Similar to conventional continuous rigid-frame bridges, the piers of an open-web continuous rigid-frame bridge are rigidly connected to the superstructure, eliminating the need for large bearings. The piers bear the axial forces, bending moments, and longitzudinal displacements of the girder caused by prestressing, concrete shrinkage and creep, and temperature changes, transmitted from the superstructure. The shear force at the pier base, induced by the longitudinal displacement of the superstructure girder, decreases with increasing pier height and decreasing pier stiffness. Therefore, when arranging spans, appropriate pier height and pier cross-sectional dimensions should be selected. Based on engineering experience, for double-limbed thin-walled piers, the pier height should generally not be less than 1/5 to 1/4 of the distance between the pier and the zero point of longitudinal displacement of the superstructure girder caused by uniform overall temperature rise and fall.

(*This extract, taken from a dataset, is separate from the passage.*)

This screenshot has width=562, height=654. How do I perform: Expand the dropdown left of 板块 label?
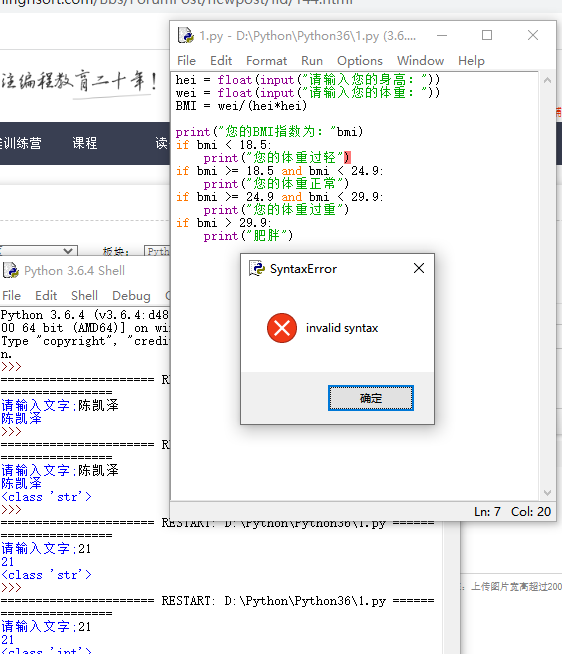39,251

3. General Construction Method

The general construction method for the superstructure of an open-web continuous rigid-frame bridge involves first constructing the open-web segment. After the upper and lower chords converge, the construction method transitions to the balanced cantilever casting of the conventional solid-web segments using form travelers until closure, ultimately completing the superstructure construction. The construction method for this bridge type is generally similar to that of a conventional continuous rigid-frame bridge, with the difference lying in the implementation of the open-web segment. The open-web segment structure is typically situated atop tall piers, making falsework construction difficult. Its construction method has certain particularities, imposes high demands on construction equipment, and requires close attention to stress and deformation control during construction.

During the completed bridge and subsequent operation phases, the lower chord segments in the open-web region primarily function as compression and shear-resisting members, and are typically provided with fewer longitudinal prestressing tendons. Although the upper chord segments are prestressed members, their cross-sectional dimensions and flexural stiffness are smaller than those of the lower chord segments. During construction, neither the upper nor lower chord structure can independently withstand the construction loads of long cantilever form travelers; auxiliary means such as temporary supports or stay cables are required to accomplish the cast-in-place cantilever construction using form travelers.

To Wrap Up

In summary, the open-web continuous rigid-frame bridge is particularly suitable for long-span bridges on tall piers in mountainous areas. Preliminary research indicates that its economic applicable span range is 200 to 400 meters. This bridge type is constructed using the balanced cantilever method, and its engineering cost indices, operational maintenance technical requirements and costs are comparable to those of conventional continuous rigid-frame bridges.

Although this bridge type is more complex in terms of detail design, prestressing layout, and construction of the open-web segment compared to traditional rigid-frame bridges, imposing higher demands on construction equipment and process control, its outstanding spanning capacity and structural performance in complex environments such as deep mountainous valleys make it a highly competitive option for long-span bridge schemes. As design theories and construction technologies continue to mature, the open-web continuous rigid-frame bridge is destined to play an even more important role in future transportation infrastructure construction.